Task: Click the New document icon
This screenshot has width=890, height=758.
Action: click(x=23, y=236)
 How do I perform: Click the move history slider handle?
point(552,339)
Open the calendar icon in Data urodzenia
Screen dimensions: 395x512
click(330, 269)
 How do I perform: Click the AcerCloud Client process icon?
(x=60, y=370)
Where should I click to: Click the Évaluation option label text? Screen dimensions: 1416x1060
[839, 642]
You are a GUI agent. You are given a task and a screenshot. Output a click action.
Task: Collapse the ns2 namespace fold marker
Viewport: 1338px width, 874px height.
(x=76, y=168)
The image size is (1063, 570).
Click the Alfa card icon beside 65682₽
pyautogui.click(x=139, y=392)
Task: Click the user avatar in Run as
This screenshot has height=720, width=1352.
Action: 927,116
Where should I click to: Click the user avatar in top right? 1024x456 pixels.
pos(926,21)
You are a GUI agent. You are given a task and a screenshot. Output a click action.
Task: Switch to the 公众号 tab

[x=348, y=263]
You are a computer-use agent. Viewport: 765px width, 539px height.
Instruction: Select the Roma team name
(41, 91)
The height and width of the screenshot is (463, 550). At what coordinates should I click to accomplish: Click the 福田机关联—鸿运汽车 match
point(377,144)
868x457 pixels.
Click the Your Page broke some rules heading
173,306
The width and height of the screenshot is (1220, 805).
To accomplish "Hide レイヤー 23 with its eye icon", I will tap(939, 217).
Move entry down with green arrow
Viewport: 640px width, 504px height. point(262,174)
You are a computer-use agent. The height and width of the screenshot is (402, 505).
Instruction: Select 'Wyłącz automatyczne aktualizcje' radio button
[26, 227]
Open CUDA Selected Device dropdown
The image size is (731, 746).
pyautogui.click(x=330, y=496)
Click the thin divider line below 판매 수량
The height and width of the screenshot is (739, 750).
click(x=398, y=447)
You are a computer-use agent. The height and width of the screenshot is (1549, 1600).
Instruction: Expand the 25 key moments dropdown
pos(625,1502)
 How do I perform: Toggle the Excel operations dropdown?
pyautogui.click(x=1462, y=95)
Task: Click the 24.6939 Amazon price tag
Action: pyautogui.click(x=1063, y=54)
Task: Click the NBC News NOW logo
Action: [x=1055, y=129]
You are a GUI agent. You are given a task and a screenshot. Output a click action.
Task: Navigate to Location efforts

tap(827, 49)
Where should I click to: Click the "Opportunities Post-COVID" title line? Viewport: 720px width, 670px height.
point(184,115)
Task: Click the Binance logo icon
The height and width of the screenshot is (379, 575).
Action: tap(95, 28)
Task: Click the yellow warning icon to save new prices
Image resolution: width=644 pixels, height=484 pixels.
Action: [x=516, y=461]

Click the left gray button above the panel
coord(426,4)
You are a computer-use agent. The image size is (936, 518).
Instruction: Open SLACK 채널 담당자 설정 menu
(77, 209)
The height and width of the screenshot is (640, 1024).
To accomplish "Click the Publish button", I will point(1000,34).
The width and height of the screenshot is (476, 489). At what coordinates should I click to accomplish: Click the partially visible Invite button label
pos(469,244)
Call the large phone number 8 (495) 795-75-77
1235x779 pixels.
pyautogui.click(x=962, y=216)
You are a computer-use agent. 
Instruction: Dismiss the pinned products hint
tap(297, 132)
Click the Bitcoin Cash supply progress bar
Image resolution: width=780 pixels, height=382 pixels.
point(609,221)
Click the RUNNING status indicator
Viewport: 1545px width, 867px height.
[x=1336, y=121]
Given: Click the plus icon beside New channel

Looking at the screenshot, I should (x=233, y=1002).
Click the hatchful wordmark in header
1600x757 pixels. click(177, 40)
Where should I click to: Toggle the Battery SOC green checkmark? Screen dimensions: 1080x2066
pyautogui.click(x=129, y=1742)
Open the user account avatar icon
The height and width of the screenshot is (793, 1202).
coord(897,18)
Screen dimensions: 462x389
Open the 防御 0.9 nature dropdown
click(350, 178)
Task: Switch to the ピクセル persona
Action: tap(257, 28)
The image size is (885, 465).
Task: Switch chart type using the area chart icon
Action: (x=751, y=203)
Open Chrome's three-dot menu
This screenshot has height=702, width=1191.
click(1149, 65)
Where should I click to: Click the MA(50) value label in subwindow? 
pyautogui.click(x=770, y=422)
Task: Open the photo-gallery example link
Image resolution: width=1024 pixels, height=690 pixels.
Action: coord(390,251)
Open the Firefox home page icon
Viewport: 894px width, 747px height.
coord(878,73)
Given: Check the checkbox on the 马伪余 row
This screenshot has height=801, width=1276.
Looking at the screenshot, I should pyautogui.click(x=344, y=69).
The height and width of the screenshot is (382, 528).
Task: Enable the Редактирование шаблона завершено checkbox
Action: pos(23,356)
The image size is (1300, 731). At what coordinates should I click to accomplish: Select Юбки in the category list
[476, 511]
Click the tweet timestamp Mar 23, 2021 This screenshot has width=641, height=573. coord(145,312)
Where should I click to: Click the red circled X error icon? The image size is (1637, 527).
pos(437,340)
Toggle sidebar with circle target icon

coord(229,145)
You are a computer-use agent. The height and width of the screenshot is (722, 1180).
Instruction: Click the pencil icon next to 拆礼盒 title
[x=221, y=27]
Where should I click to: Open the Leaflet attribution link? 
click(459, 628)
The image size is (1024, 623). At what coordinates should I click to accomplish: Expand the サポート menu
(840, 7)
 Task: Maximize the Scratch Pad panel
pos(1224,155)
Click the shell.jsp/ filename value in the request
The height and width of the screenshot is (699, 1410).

Try it: Copy all lines of the preceding data that hold the word "computer".

Result for this exercise:
You are a computer-use agent. Viewport: 765px width, 539px height.
You are a computer-use agent. The height and width of the screenshot is (402, 505).
You are a computer-use agent. The height and width of the screenshot is (1549, 1600).
You are a computer-use agent. The image size is (936, 518).
You are a computer-use agent. 
You are a computer-use agent. The height and width of the screenshot is (722, 1180).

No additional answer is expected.